A third problem can be particularly important at large organisations with significant investment staff directly employed by the plan. One of the challenges owners of capital sometimes face is being able to demonstrate the value created by highly talented internal investment staff, so that market level compensation can be awarded to those people. This requires careful selection of benchmarks to properly assess each part of the portfolio that these staff are directly responsible for. As these benchmark selection decisions are at the heart of the employment relationship, and direct staff compensation is dependent on accurate benchmark selection, these decisions become truly core to the mission of the organisation.

So what can investors do? The most important thing is simply ask questions about benchmarks. Consultants and index providers should have strong capabilities in this space, and should be able to provide detailed advice to investors on the best benchmark selection policies to adopt.

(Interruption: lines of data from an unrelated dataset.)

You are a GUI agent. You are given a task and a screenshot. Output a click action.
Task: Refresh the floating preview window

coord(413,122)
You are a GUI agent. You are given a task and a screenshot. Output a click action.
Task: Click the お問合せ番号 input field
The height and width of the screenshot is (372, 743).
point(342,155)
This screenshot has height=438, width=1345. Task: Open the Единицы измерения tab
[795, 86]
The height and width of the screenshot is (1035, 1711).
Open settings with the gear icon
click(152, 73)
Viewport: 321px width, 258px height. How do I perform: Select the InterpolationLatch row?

These should be revisited regularly, to make sure that the benchmarks that are being used at the asset allocation and portfolio construction level are sensible, effective, and provide good insight into the portfolio structure that has emerged from those allocations.

Tools are available to help them make this decision, and detailed risk analytics systems can be used to help understand the underlying risk structures embedded in each benchmark. It is not incoherent to compare benchmarks to one another as though they were each portfolios – because that is exactly what they are. Spending a small amount of time validating these important choices can help tighten up each step of the process thereafter. The more effective the benchmark choice, the more likely all of the subsequent analytics are to be accurate. Accurate analytics don’t guarantee exceptional results of course, but they certainly represent a good start.

Ian Toner is CIO at Verus Investments.